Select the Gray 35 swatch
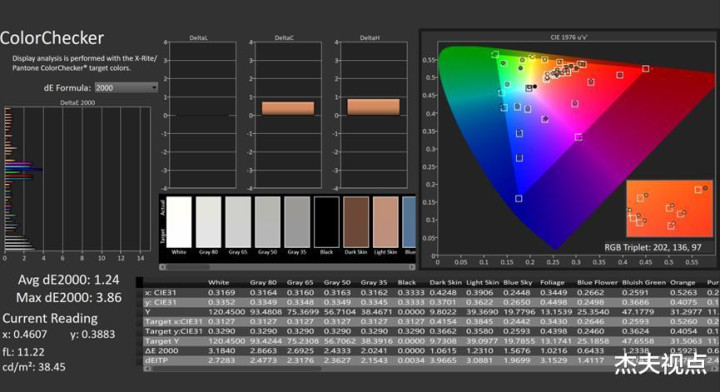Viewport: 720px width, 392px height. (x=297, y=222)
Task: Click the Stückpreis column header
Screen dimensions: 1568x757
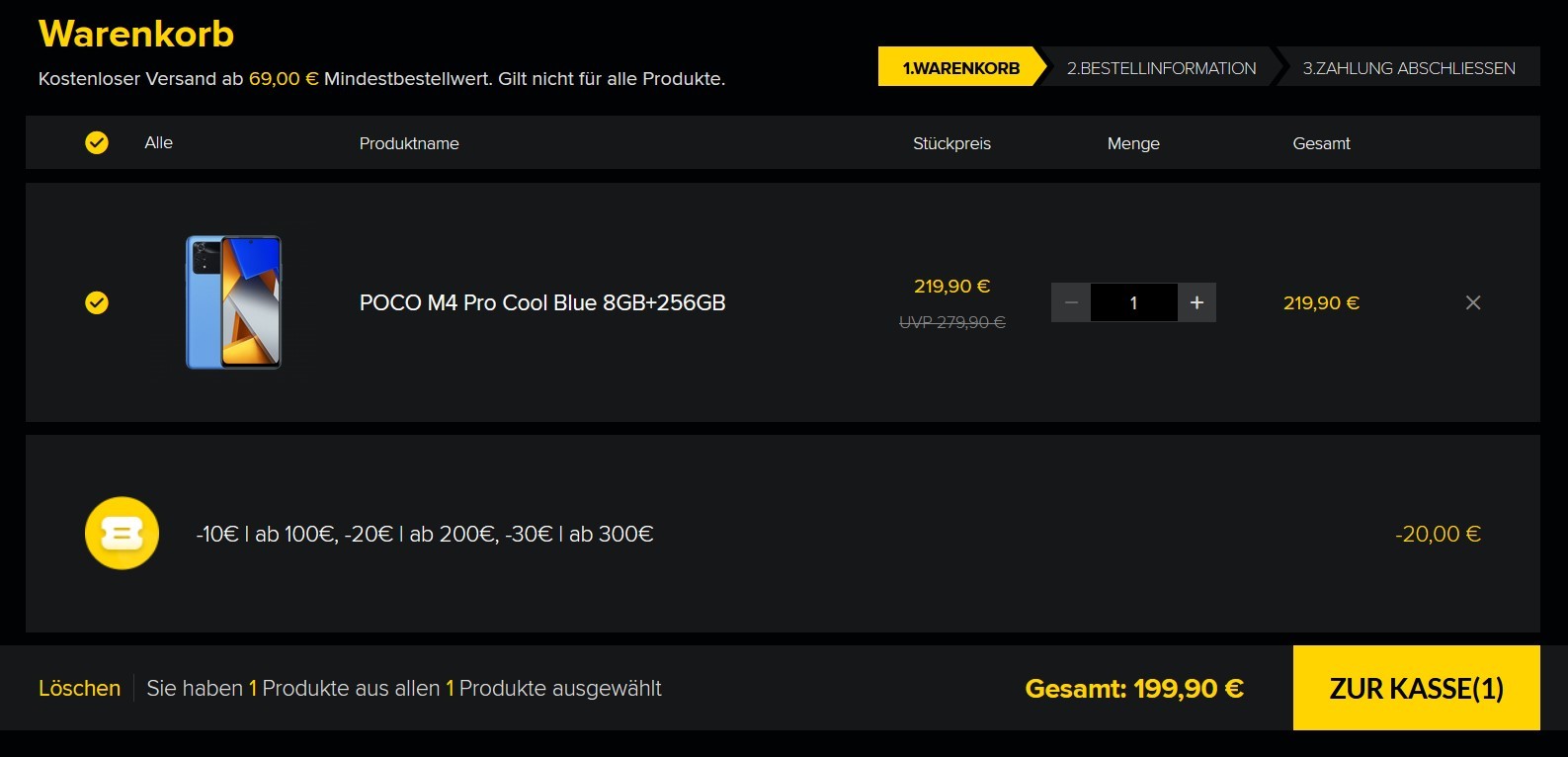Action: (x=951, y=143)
----------
■ **Your objective**
Only the lines from the one holding "Task: Click the Stückpreis column header" through the last line of the records should be output, please, exactly and without any pictures.

■ **Task response**
Task: Click the Stückpreis column header
Screen dimensions: 1568x757
Action: (x=951, y=143)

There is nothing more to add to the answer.